> [Exercise prompt]:
Start with the first line of the data and end with the line that holds "[Search] (585, 123)"; write out each one exactly.

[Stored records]
+ + +

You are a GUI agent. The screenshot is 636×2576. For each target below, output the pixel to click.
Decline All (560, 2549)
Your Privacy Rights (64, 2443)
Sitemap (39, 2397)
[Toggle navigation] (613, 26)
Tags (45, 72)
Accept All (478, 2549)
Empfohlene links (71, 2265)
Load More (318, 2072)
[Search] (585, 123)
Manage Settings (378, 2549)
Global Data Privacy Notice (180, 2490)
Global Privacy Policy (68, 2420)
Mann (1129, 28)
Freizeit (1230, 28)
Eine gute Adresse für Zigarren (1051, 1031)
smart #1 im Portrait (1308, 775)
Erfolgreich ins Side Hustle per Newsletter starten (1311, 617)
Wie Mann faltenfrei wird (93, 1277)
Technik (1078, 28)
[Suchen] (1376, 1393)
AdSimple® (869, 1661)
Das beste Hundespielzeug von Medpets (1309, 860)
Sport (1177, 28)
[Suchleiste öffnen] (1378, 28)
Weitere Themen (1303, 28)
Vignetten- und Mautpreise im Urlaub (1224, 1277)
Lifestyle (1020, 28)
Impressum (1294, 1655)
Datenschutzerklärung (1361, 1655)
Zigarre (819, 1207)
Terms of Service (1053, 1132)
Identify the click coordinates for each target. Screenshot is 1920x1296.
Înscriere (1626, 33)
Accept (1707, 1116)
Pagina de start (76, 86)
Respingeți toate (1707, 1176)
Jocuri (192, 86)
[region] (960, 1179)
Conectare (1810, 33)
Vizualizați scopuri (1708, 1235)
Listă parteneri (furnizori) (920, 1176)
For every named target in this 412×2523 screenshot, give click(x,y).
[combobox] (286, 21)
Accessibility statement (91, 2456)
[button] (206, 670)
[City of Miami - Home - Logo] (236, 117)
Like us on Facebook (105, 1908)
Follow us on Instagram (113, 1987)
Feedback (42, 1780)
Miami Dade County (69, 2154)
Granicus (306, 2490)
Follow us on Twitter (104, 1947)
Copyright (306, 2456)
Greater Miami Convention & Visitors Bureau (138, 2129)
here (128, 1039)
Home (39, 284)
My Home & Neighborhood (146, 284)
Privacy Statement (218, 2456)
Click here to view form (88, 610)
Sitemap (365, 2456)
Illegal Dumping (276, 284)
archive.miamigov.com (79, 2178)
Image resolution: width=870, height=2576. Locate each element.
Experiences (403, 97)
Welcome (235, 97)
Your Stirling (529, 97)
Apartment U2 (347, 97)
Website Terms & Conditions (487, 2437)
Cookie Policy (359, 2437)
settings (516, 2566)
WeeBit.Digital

+ + +

> [Exercise answer]:
You are a GUI agent. The screenshot is 636×2576. For each target below, output the pixel to click.
Decline All (560, 2549)
Your Privacy Rights (64, 2443)
Sitemap (39, 2397)
[Toggle navigation] (613, 26)
Tags (45, 72)
Accept All (478, 2549)
Empfohlene links (71, 2265)
Load More (318, 2072)
[Search] (585, 123)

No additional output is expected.